▶ Source material
:::

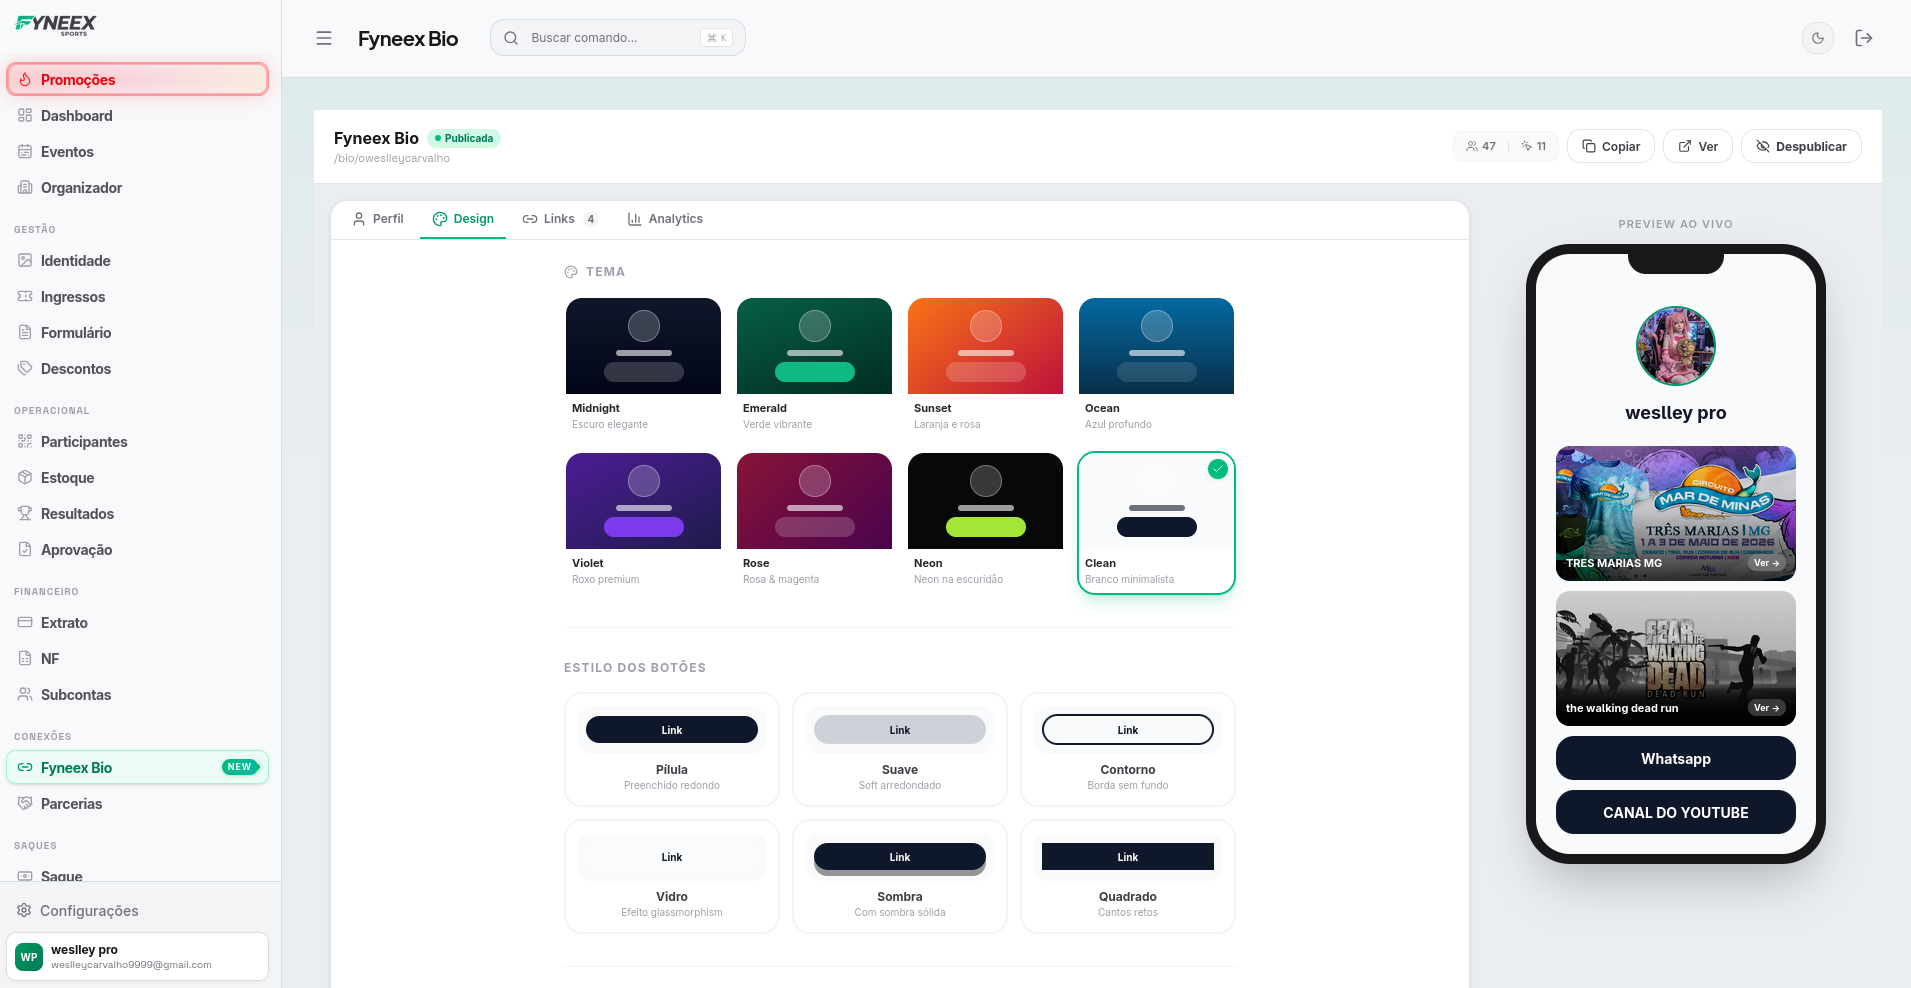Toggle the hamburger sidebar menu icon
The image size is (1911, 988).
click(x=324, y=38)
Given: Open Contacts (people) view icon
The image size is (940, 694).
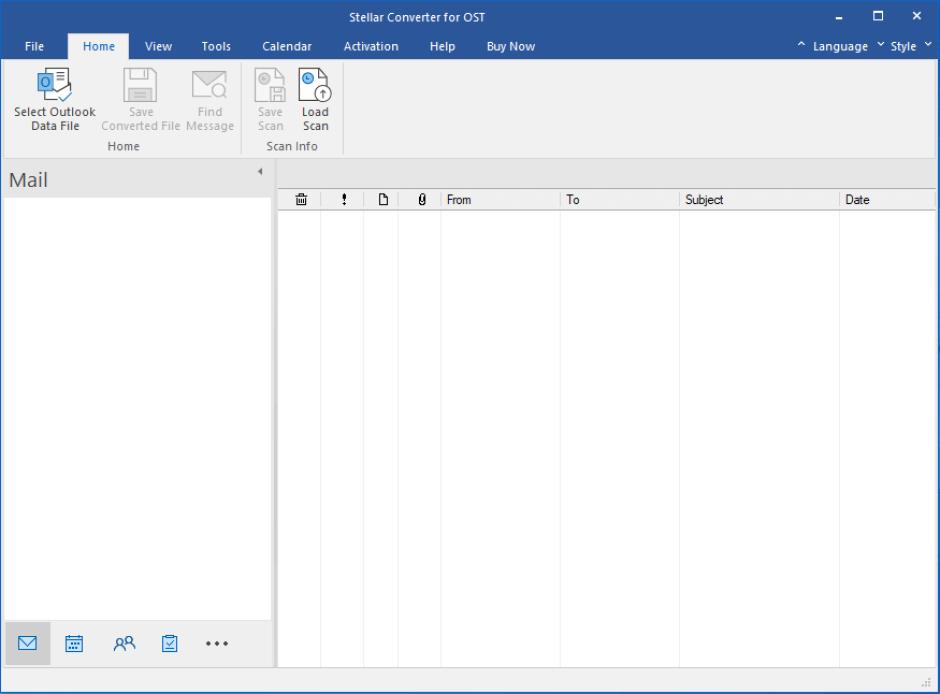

:::

▶ Assignment
The range to copy runs from the line with "Given: Open Contacts (people) view icon" to the last line of the entries, both included; copy it exactly and leave out the pictures.

▶ Completed exercise
Given: Open Contacts (people) view icon
The image size is (940, 694).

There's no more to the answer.